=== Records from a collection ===
*****
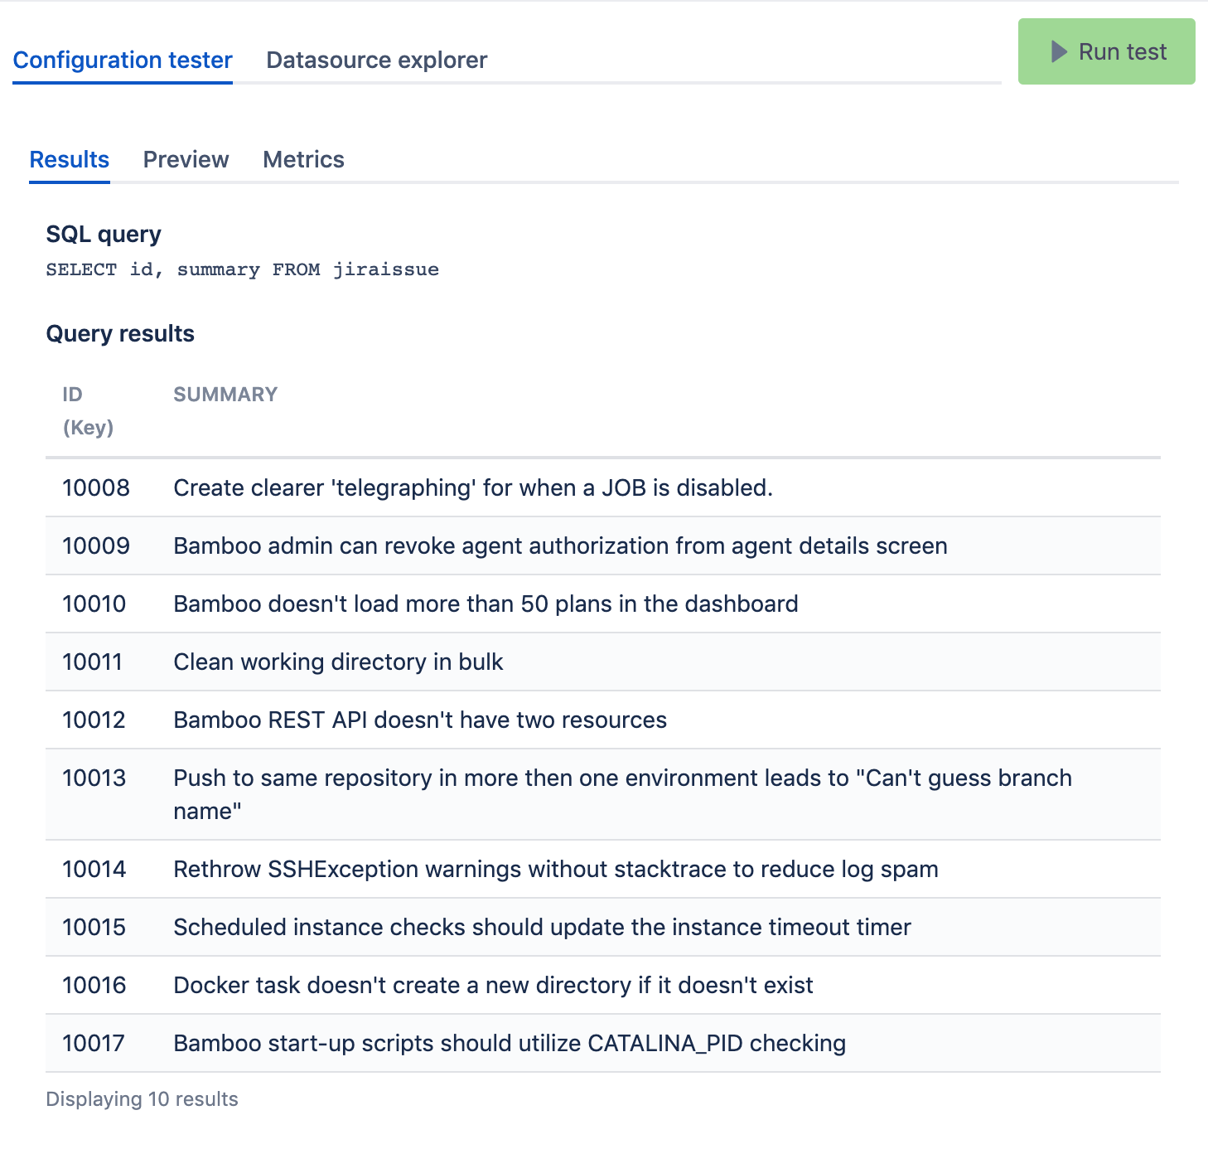Click ID 10010 in results table
1208x1149 pixels.
click(94, 604)
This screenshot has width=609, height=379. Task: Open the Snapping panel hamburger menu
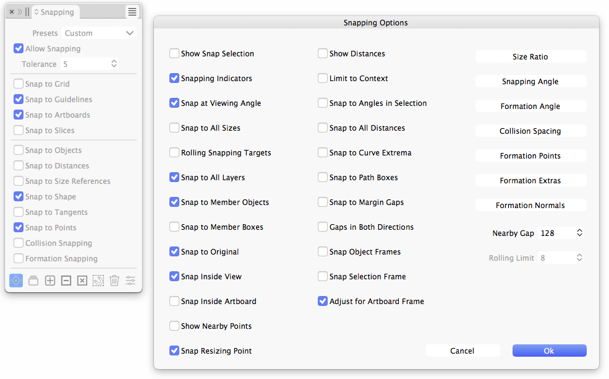(132, 12)
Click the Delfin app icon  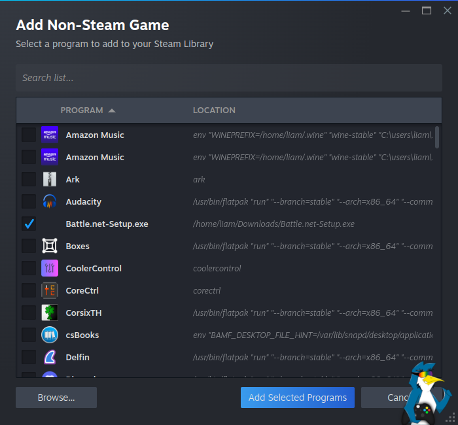[x=50, y=357]
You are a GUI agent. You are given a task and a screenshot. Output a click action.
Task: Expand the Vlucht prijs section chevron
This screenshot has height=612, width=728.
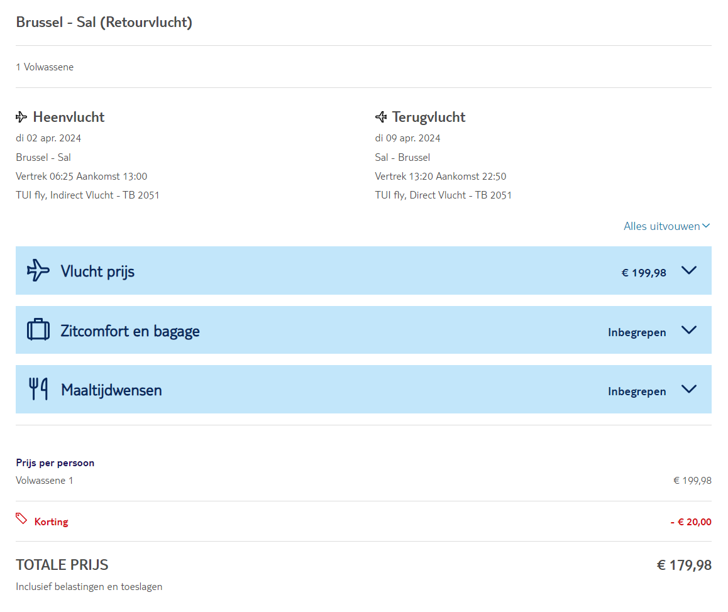tap(689, 270)
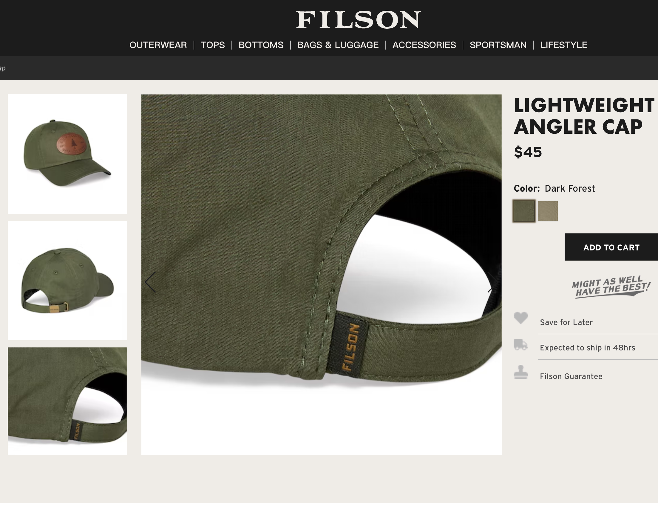This screenshot has width=658, height=511.
Task: Open the Filson Guarantee link
Action: tap(571, 376)
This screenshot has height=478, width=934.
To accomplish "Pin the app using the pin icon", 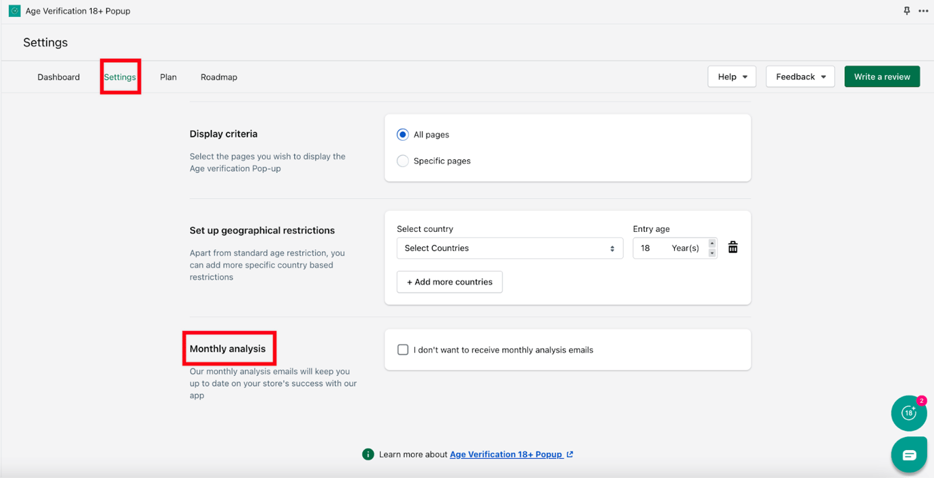I will coord(907,11).
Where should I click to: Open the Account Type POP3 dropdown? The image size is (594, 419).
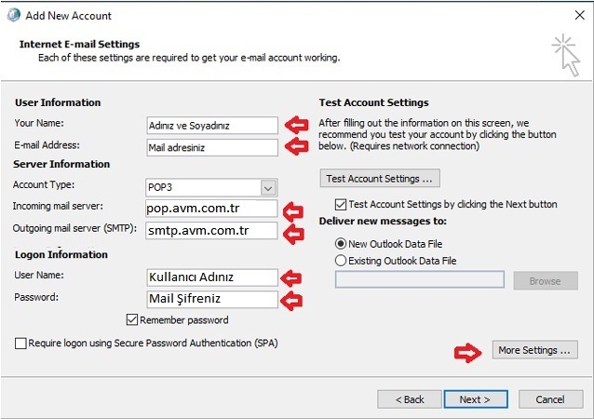(269, 187)
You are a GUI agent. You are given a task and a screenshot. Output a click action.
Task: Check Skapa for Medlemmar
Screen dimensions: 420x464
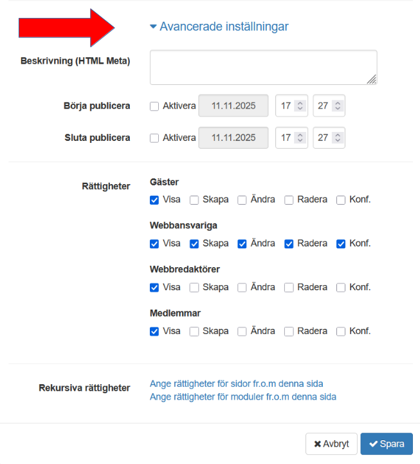click(194, 331)
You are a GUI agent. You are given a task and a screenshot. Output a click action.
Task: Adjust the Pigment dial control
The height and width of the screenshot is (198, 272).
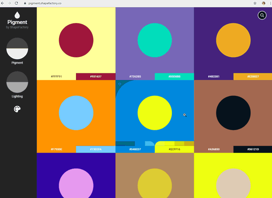pyautogui.click(x=17, y=49)
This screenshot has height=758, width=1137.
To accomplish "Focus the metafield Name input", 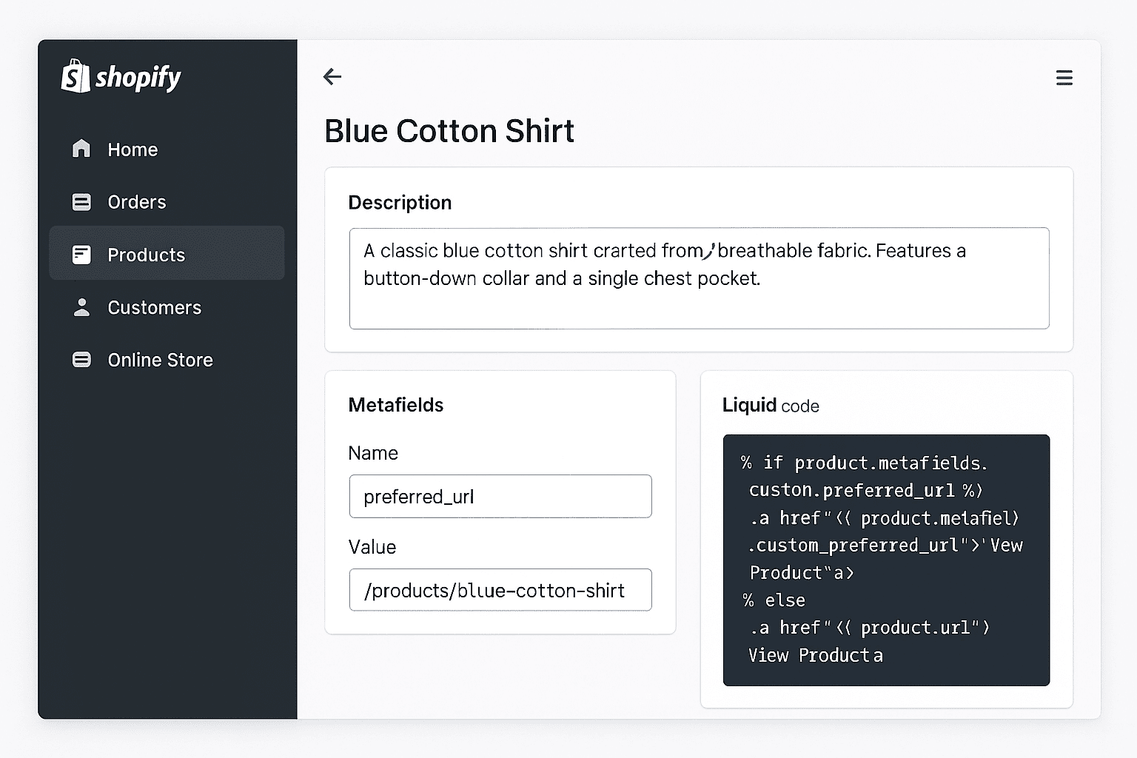I will point(500,496).
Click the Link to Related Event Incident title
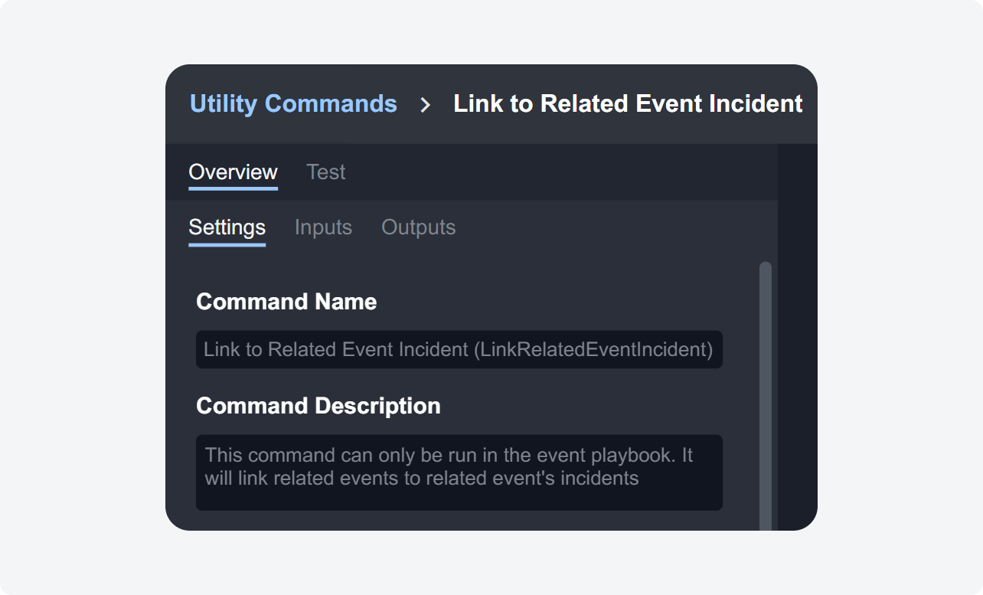Image resolution: width=983 pixels, height=595 pixels. click(x=627, y=104)
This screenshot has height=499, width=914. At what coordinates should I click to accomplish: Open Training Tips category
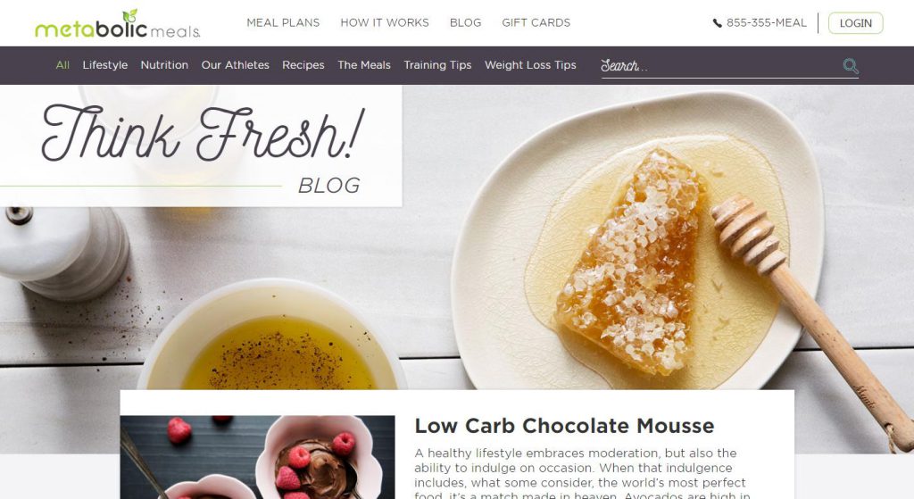[x=437, y=65]
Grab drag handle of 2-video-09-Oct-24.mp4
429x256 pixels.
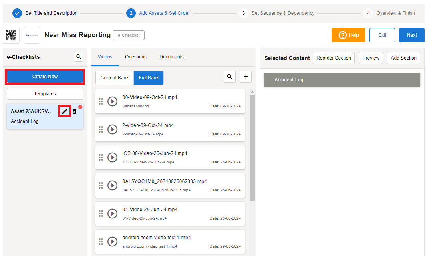click(101, 129)
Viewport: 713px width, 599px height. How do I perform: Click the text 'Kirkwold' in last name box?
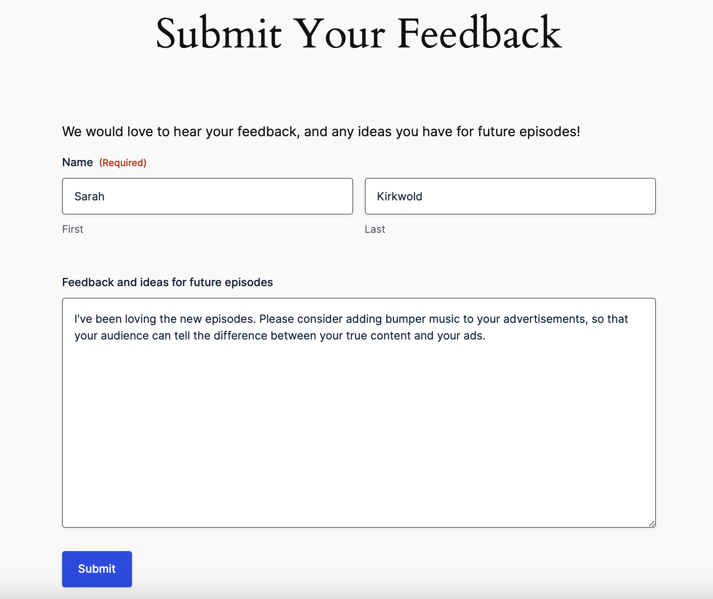click(399, 197)
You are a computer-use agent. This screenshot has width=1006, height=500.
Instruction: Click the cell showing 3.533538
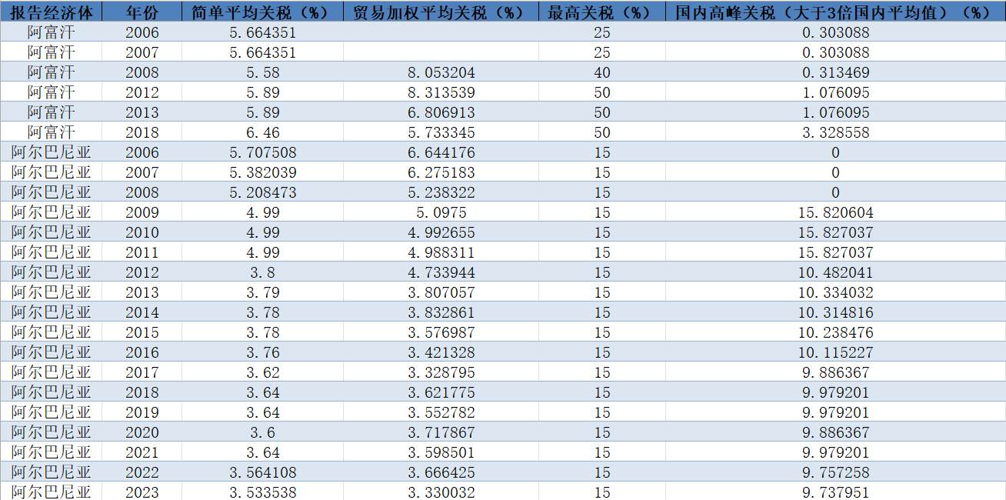(262, 492)
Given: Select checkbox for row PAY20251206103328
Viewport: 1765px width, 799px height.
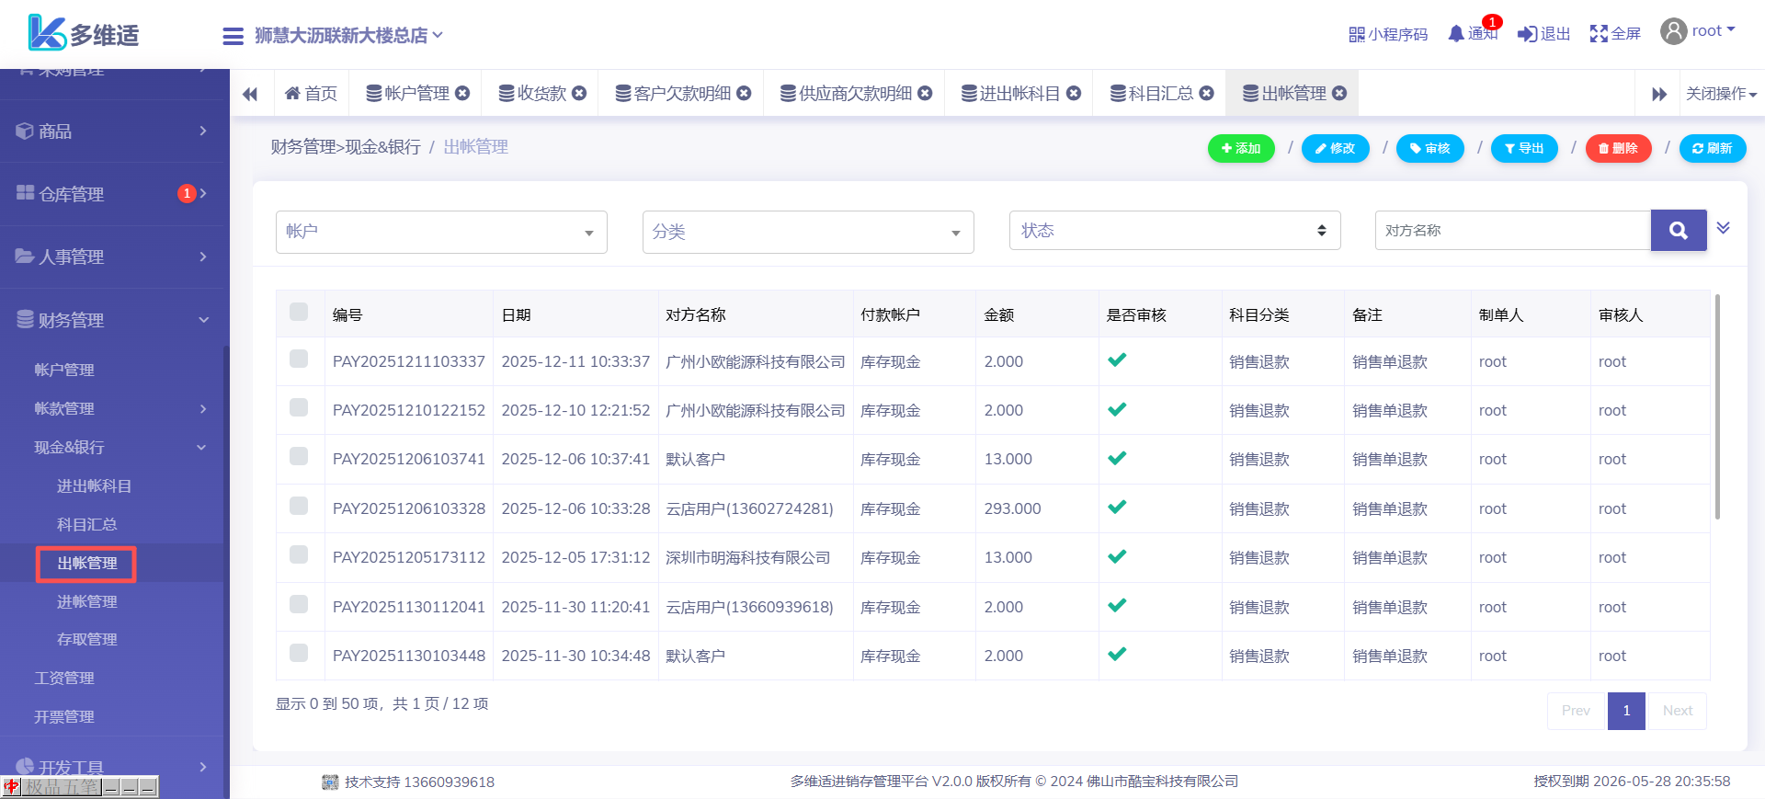Looking at the screenshot, I should pyautogui.click(x=299, y=506).
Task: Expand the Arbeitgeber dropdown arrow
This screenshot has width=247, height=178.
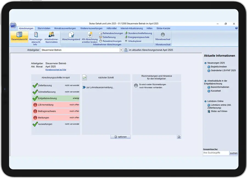Action: coord(121,50)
*****
=== Exercise goal ===
Among the entries above, how many lines hold the word "Expand"? Reply with only that number.

=== Solution to the problem ===
2